Angenommen, die Frage, die an einen Menschen, der sich an die Christliche Wissenschaft um Hilfe wendet, herantritt, sei falsche Umgebung, Mangel an Gelegenheit oder die Notwendigkeit, eine harmonische Stellung zu finden. Für diesen besteht die Gefahr, daß er wie das nach einer Öffnung suchende Käferchen im Kreise umhergeht. Doch worin besteht gerade hier das rechte Wissen, das dieses Bedürfnis befriedigt? In den Psalmen lesen wir, daß in der Gegenwart Gottes „Freude die Fülle” ist. In erster Linie muß man daher wissen, daß der einzig wahre Ort in der Gegenwart Gottes ist, und daß Ort daher nicht eine Örtlichkeit sondern ein wahrer Gesinnungszustand ist. Jede Idee des Gemüts ist immerdar an ihrem harmonischen Ort. Um dies in seine gegenwärtige Erfahrung zu bringen, braucht man nicht nach einer materiellen Örtlichkeit umherzusuchen, sondern man muß anfangen, sich zu vergegenwärtigen, daß der Mensch seine Freude in der Gegenwart Gottes finden muß, weil er sich immer in dieser Gegenwart befindet. Man muß diese Freude wissen und fühlen und seine Geborgenheit in dieser Gegenwart, die der einzig wirkliche Ort ist, den man je finden kann, erkennen. Die Gegenwart Gottes wissen heißt, die Gegenwart des Guten trotz des Zeugnisses der leiblichen Sinne wissen. In dem Verhältnis wie man die Freude, die jenes Wissen begleitet, empfindet, findet man, daß sich der gegenwärtige höchste Begriff von Ort in der eigenen Erfahrung entfaltet; denn der dem Rechten nächste Ort ist dort, wo man die größte Freude genießt, wo man seine Fähigkeiten am besten anwenden kann und die hilfreichste, harmonischste Tätigkeit findet.

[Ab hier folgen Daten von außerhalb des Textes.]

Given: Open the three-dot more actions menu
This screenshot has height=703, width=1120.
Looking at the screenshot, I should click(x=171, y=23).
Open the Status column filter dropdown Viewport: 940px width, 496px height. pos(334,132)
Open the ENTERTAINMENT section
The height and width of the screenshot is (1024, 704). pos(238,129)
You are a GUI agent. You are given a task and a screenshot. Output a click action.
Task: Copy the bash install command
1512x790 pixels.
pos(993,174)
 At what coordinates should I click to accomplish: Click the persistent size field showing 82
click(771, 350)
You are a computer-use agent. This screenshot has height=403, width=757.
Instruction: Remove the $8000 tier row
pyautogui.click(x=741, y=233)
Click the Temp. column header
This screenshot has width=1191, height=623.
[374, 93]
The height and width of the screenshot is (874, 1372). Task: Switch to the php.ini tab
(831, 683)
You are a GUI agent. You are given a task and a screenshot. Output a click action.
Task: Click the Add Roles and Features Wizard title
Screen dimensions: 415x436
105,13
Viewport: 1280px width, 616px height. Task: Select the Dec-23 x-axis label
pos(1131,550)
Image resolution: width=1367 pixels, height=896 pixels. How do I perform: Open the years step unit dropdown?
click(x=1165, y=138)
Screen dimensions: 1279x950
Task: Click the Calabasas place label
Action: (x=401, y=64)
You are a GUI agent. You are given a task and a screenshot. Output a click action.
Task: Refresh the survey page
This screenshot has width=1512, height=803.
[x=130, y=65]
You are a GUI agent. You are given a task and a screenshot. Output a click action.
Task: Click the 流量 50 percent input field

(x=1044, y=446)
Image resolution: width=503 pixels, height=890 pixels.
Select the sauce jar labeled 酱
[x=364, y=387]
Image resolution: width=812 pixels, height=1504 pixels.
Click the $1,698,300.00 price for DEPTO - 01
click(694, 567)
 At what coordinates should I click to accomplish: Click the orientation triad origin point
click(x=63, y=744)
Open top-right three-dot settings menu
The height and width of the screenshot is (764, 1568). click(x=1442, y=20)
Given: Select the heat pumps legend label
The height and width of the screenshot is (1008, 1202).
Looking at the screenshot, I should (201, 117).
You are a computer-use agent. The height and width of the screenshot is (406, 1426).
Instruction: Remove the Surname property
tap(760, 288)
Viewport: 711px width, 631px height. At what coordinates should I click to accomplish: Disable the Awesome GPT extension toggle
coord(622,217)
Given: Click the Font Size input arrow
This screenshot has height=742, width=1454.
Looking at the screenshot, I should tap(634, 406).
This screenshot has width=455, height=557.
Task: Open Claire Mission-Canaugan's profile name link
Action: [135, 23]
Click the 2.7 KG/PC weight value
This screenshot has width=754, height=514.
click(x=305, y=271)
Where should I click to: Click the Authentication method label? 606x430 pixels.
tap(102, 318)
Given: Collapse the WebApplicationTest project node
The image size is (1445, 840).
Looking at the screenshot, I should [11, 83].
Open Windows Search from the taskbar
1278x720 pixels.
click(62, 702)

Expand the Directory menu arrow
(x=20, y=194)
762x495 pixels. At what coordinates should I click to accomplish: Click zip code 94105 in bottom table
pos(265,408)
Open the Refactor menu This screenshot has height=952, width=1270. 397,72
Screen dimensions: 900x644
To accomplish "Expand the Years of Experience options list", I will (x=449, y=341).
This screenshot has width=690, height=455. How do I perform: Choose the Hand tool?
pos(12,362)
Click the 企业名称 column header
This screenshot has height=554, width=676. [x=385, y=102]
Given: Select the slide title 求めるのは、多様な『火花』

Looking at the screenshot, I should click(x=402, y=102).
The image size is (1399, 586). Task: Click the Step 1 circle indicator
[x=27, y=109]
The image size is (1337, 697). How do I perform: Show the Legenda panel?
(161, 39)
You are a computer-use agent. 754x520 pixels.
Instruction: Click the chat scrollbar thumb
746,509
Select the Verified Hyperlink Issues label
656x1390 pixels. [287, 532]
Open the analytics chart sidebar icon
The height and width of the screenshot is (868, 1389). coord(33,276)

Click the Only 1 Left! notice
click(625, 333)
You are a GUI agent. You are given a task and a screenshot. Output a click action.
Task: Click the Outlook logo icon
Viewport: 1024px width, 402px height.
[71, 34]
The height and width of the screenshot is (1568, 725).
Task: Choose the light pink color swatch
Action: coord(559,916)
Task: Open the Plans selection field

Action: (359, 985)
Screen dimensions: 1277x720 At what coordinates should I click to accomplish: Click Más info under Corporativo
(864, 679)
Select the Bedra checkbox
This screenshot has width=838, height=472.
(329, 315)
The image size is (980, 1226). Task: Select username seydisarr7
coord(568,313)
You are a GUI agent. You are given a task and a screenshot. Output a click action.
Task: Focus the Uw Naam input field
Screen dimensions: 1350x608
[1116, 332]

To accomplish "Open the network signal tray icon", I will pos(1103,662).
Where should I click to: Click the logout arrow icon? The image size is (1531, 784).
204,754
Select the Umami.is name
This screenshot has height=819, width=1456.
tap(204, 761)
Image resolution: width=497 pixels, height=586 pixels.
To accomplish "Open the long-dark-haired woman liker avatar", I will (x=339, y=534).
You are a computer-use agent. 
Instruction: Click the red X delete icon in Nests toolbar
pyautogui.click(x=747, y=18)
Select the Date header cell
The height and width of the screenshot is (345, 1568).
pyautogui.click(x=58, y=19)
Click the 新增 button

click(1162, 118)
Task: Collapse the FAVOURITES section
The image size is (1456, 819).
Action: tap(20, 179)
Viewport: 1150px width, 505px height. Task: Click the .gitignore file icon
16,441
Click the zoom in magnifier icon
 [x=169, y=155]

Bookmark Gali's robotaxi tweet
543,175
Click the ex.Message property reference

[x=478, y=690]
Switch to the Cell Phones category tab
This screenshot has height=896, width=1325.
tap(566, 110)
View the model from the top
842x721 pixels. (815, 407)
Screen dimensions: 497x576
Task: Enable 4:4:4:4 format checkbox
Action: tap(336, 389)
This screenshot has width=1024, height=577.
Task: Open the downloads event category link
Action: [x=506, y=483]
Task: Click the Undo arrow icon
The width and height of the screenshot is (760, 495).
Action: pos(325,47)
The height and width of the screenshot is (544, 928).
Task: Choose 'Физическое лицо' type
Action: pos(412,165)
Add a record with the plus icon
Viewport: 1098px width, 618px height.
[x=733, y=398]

Jesus sagte: „Trachtet am ersten nach dem Reich Gottes und nach seiner Gerechtigkeit, so wird euch solches alles zufallen”. „Am ersten nach dem Reich Gottes” trachten heißt, jeden Augenblick des Tages „unter dem Schirm des Höchsten” wohnen, an dem Ort, der voller Freude, Dankbarkeit und Freiheit, der frei von Furcht, Angst und Zweifel ist. Wie nun das göttliche Gemüt die Frage lösen wird, ist nicht die Angelegenheit dessen, der bestrebt ist, unter dem „Schirm” zu wohnen; denn Gott „hat unendliche Mittel, mit denen [Er] die Menschheit segnet” (Wissenschaft und Gesundheit, S. 60), und menschliches Streben und materielles Planen können rechtes Wissen nicht widerspiegeln. Jeder muß dadurch, daß er das Gesetz Gottes als das einzig wirkliche Gesetz, das wirken kann, erkennt, in seinem Denken jede Lüge, die zu wirken scheint, umkehren. Gottes Regierung des Menschen kommt in dem Maße zum Ausdruck, wie wir durch unser Verständnis des Guten, durch rechtes Wissen, regiert werden.
Wer sich selbst erhöht, der soll erniedrigt werden; und wer sich selbst erniedrigt, der soll erhöht werden.— Lukas 14:11.